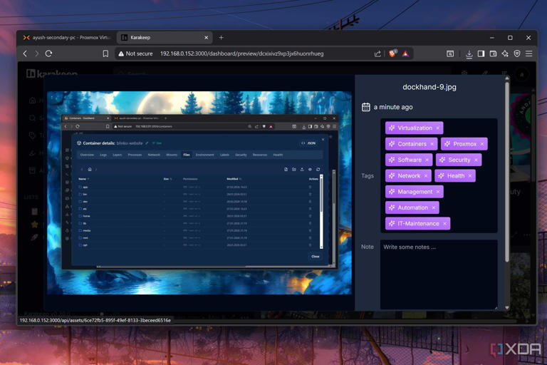Click the Brave Rewards triangle icon
This screenshot has height=365, width=547.
tap(405, 53)
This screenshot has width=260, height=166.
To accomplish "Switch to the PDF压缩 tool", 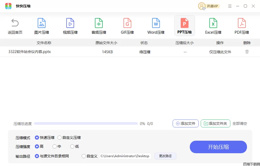I will point(242,26).
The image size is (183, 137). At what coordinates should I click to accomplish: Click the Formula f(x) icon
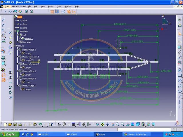click(59, 124)
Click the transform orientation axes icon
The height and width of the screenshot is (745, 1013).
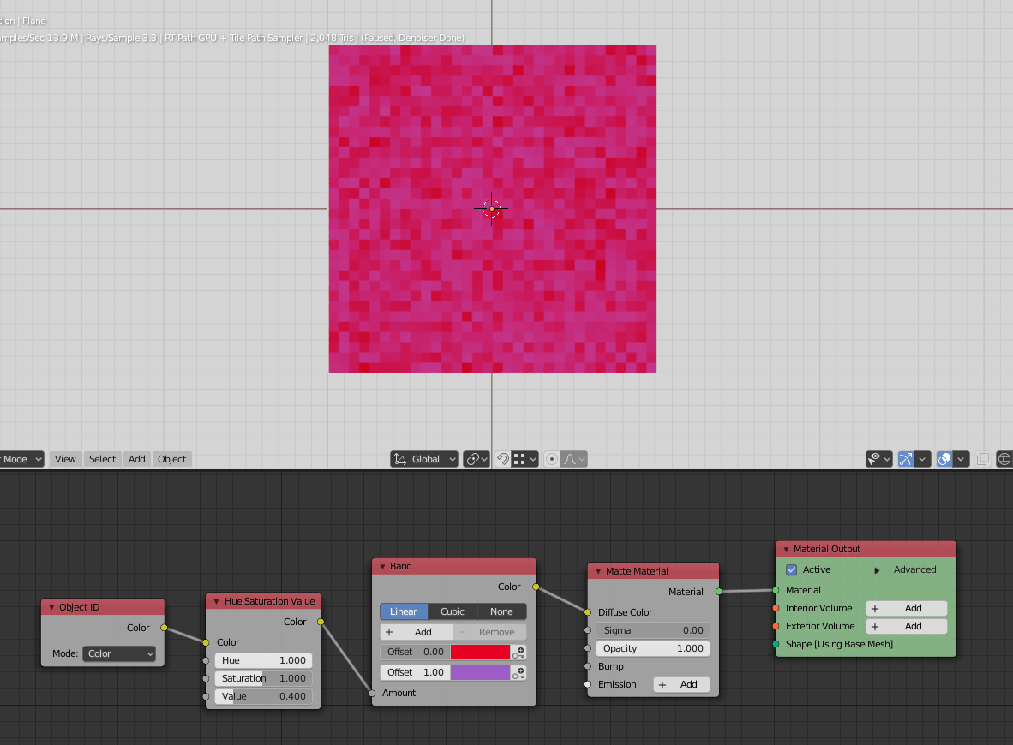point(400,459)
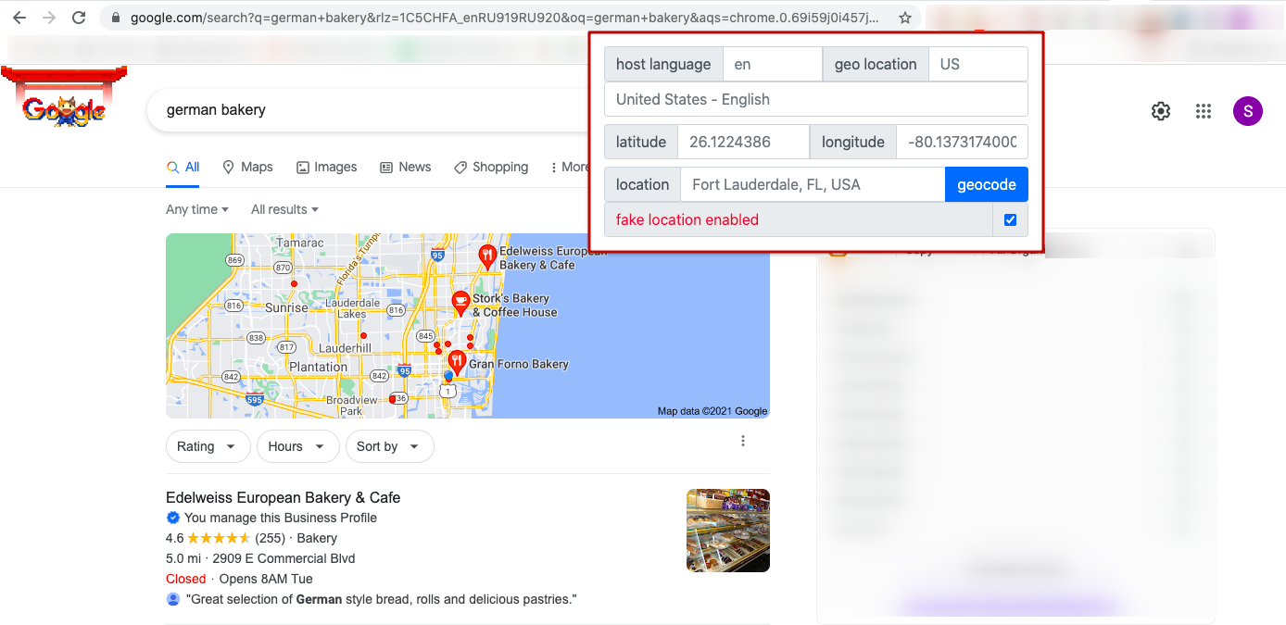Open Google search settings gear

tap(1160, 111)
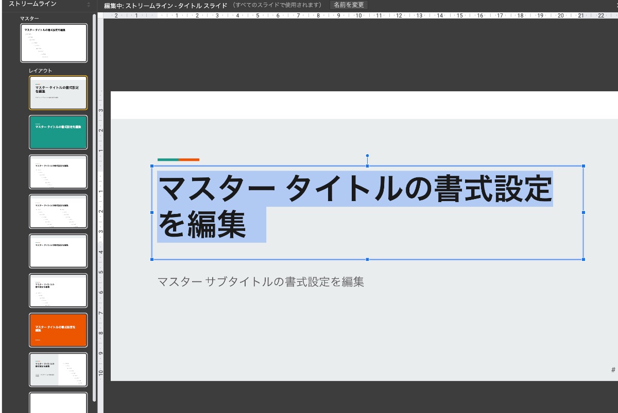Click the right-middle resize handle of title box

583,212
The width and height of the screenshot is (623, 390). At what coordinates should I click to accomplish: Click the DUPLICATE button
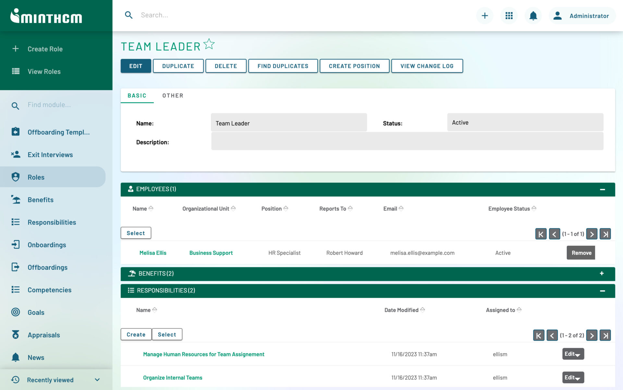[178, 66]
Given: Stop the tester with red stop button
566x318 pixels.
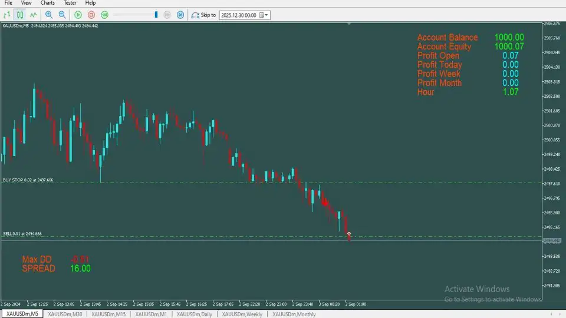Looking at the screenshot, I should click(91, 15).
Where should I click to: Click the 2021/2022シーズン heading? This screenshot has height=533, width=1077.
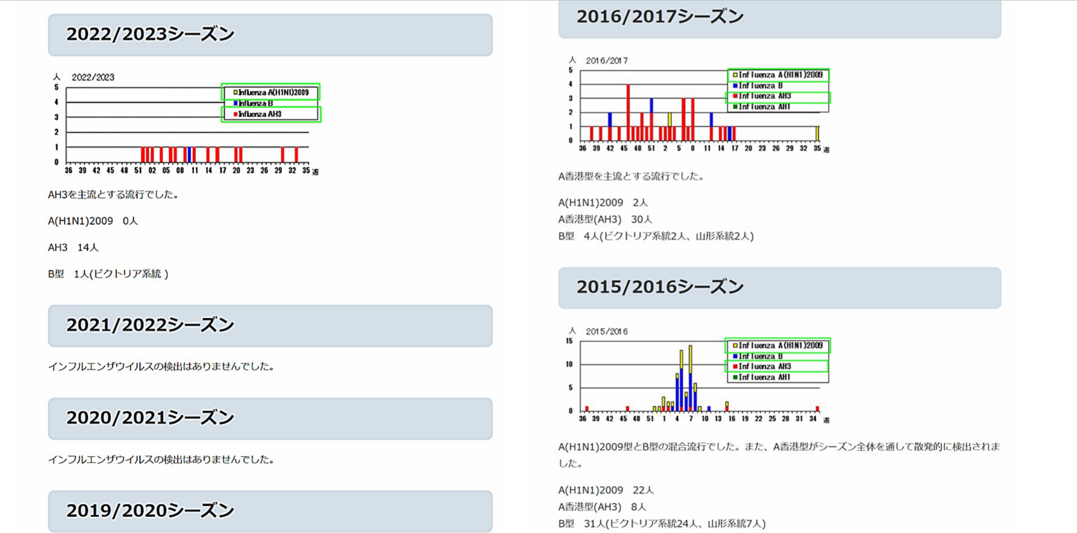(150, 325)
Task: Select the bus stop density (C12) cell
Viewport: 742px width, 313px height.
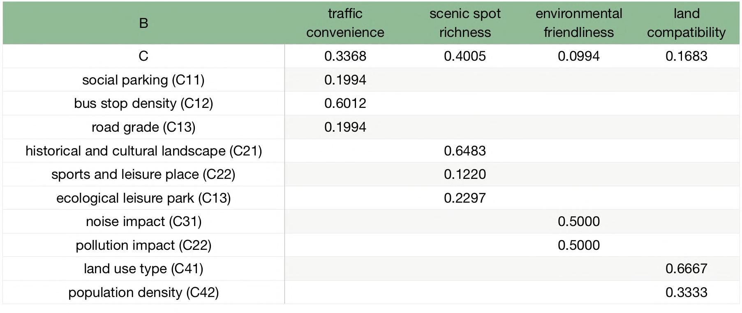Action: pyautogui.click(x=143, y=103)
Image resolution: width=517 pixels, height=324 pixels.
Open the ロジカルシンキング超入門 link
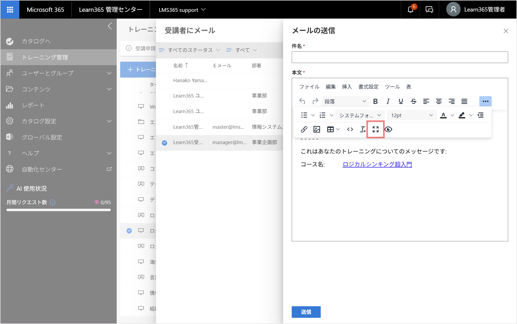377,164
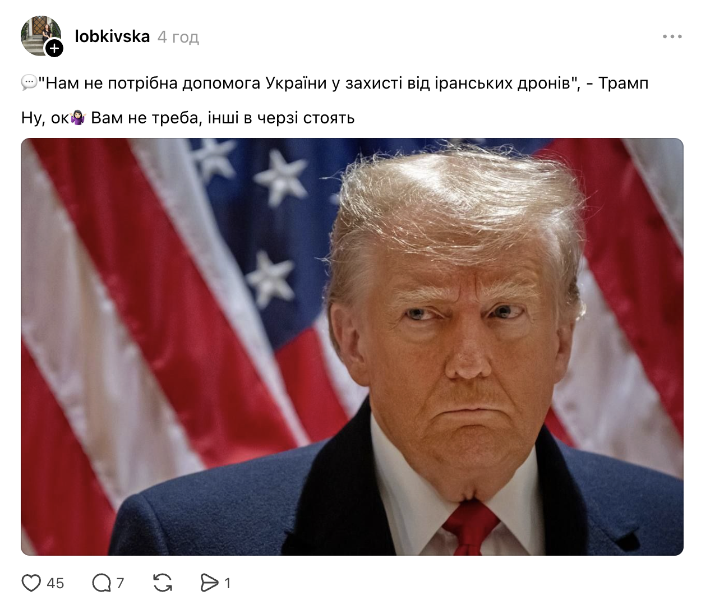This screenshot has width=701, height=600.
Task: Follow lobkivska using the plus badge
Action: point(54,48)
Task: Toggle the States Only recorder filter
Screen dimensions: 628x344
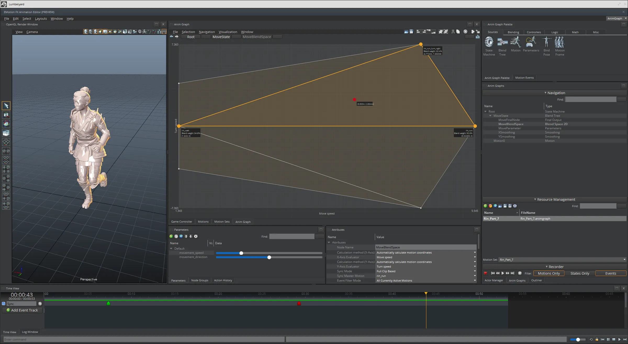Action: point(580,273)
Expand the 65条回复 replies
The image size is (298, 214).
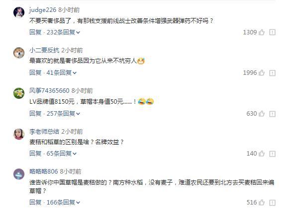pyautogui.click(x=62, y=154)
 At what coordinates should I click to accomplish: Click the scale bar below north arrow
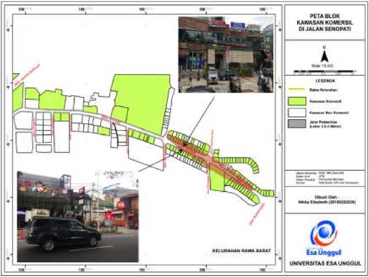(x=324, y=71)

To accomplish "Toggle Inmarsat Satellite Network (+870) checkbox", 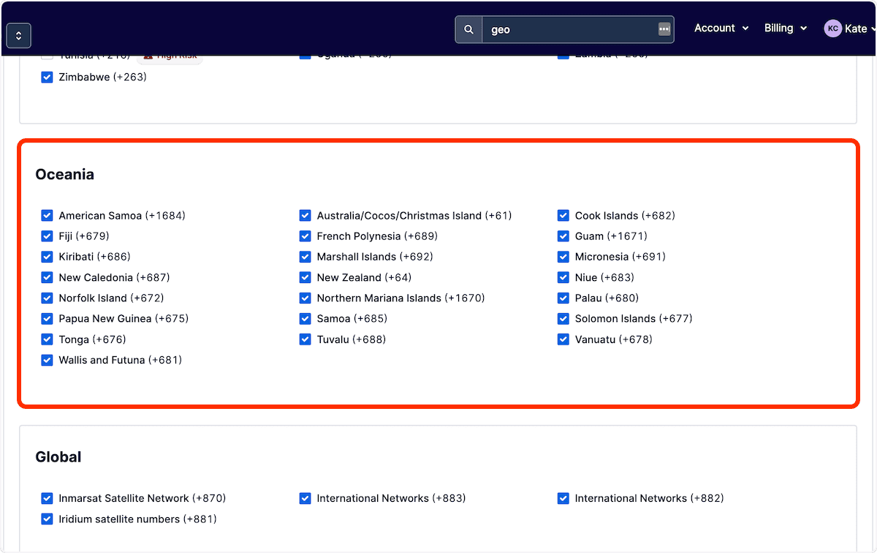I will pyautogui.click(x=48, y=498).
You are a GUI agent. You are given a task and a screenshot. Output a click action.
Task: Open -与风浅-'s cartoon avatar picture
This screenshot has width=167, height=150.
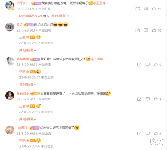tap(10, 130)
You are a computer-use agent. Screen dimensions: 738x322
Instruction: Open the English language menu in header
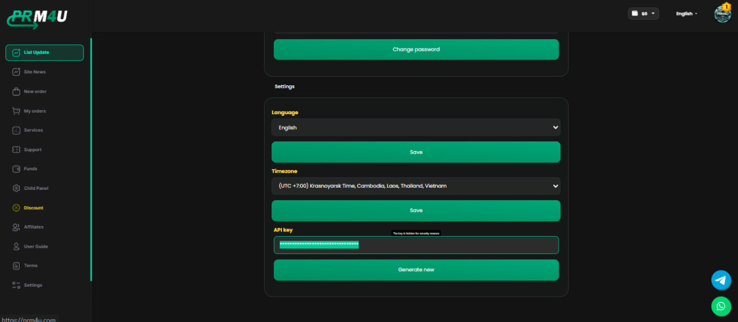(686, 14)
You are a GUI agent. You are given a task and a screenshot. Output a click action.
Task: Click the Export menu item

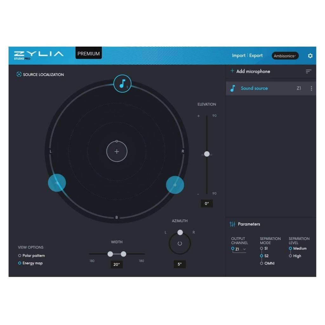(256, 56)
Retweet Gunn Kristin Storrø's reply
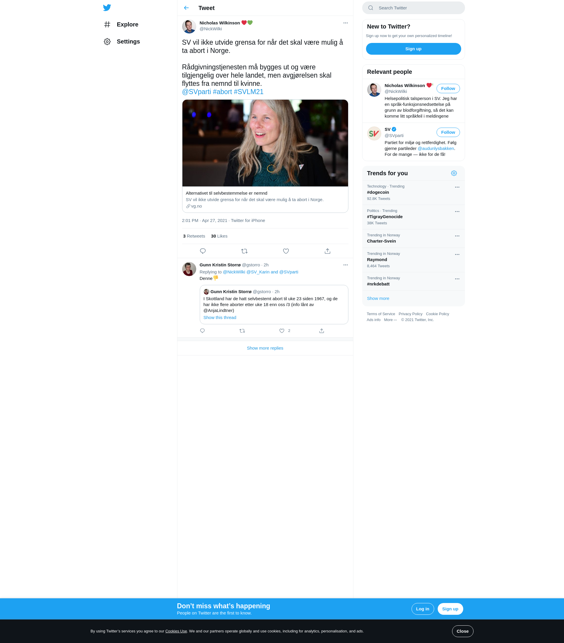The height and width of the screenshot is (643, 564). pos(242,331)
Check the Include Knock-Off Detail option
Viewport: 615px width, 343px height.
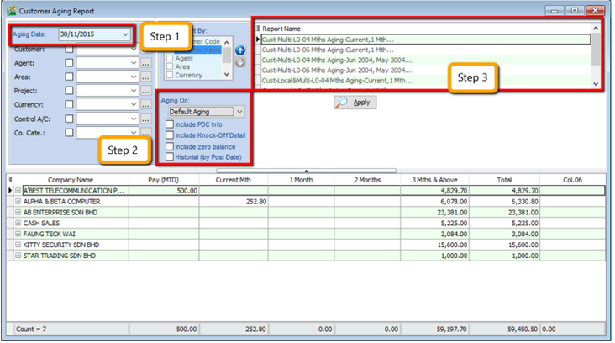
:::::
AIM ▸
Copy word for word the part of the records that opens with the line containing "Check the Include Knock-Off Detail option" and closes with the end of the records, both ends included, leaving the pictures out of your answer.

REPLY TO THE EXERCISE ▸
Check the Include Knock-Off Detail option
Viewport: 615px width, 343px height.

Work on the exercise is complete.